The pancakes were on the table top hot plate - almost done - all the sauces were there - and the ingredients for my pancakes were on the kitchen counter for when I came home later. I showed Okaasan the sauces and showed her how to switch off the hot plate - and drove away to work.
SLIGHTLY worried about the hot plate and wondered whether to call her and remind her again. Last week there was one badly burned tabletop cooker. But the student came early and I forgot.
Two hours later after 8 pm I arrived home. House was still standing. Relief.
Walked into the kitchen....pancake smell was still strong.
Okaasan was still in the kitchen. Sitting at the table! She'd eaten one pancake - but hadn't used any of the usual sauces - and the second one was browning nicely on the hot plate.
"Can I eat it? Really? Is it alright? This is for me??" she asked.
So sweet. So sad.
She had sat there for two hours wondering and hoping if she could eat the second one. Couldn't remember what I'd said of course. Didn't notice/understand the line up of ingredients on the counter 1 meter away which indicated the makings of more pancakes.
So sat there and looked at the tempting food. But didn't eat it. For two hours...

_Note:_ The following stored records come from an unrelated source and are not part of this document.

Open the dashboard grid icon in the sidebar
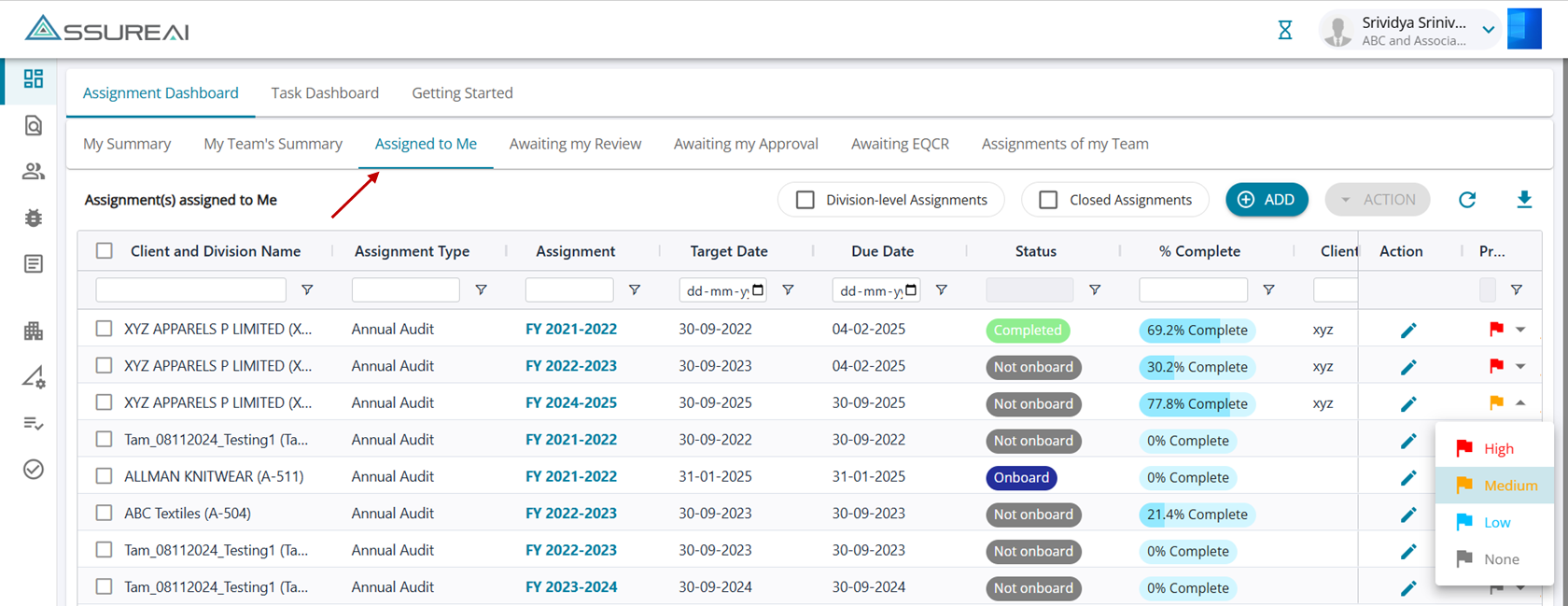This screenshot has width=1568, height=606. [34, 78]
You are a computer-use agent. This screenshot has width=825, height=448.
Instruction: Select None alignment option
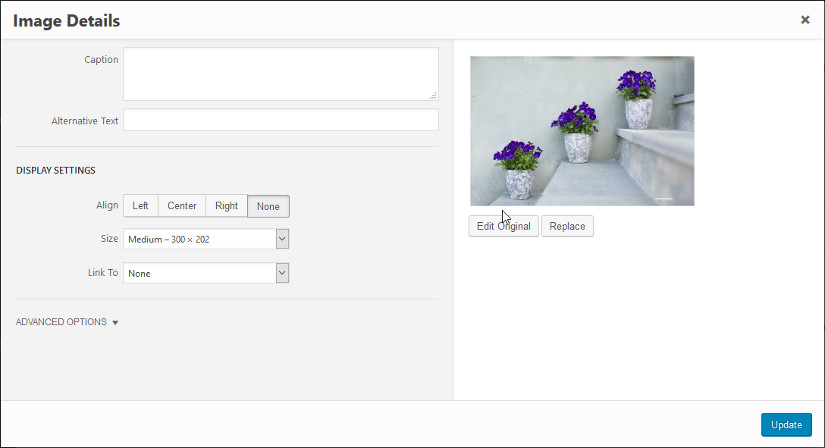click(268, 207)
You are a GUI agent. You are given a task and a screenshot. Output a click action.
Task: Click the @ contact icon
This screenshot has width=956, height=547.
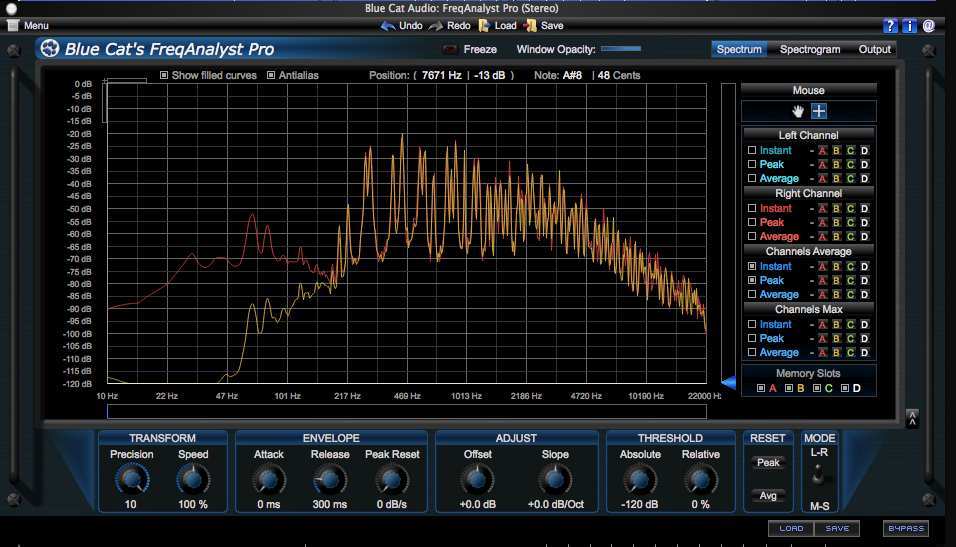[929, 26]
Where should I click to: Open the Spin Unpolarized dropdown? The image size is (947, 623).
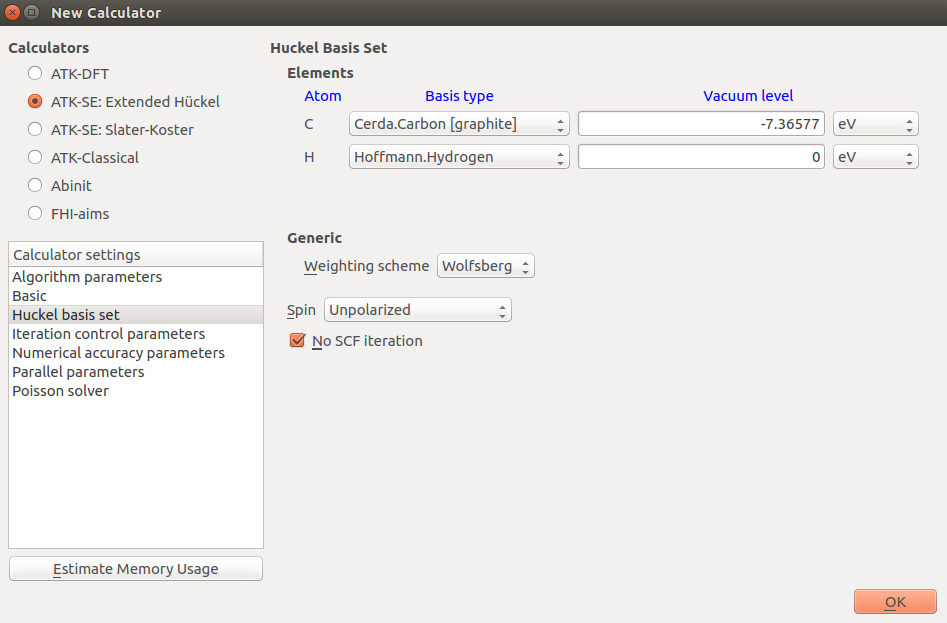pos(417,310)
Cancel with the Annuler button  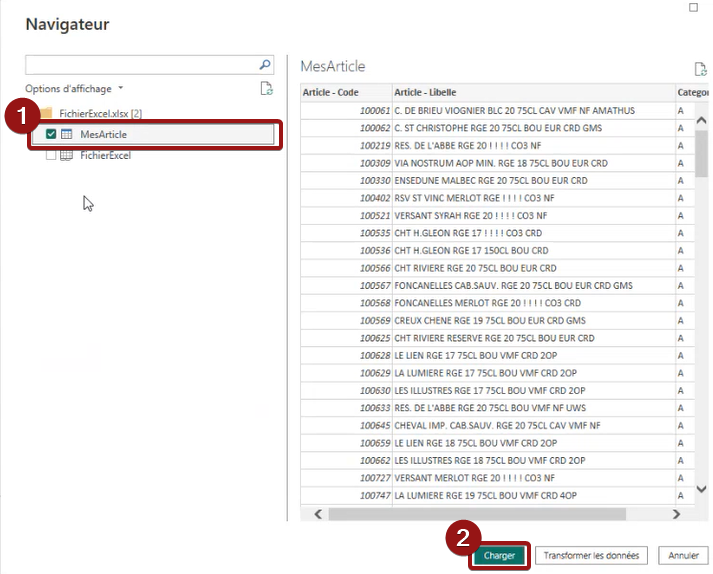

And still didn't seem to understand what to do with all the sauces that usually go on this traditional Japanese dish. She ate the second one, browned and slightly dry. But happy.
I do feel she is losing the clear understanding of familiar routines in the kitchen. The tea making. The washing up of the lunch box. The rice bowls. We are prompting her more and more.
Slightly drifting in ability.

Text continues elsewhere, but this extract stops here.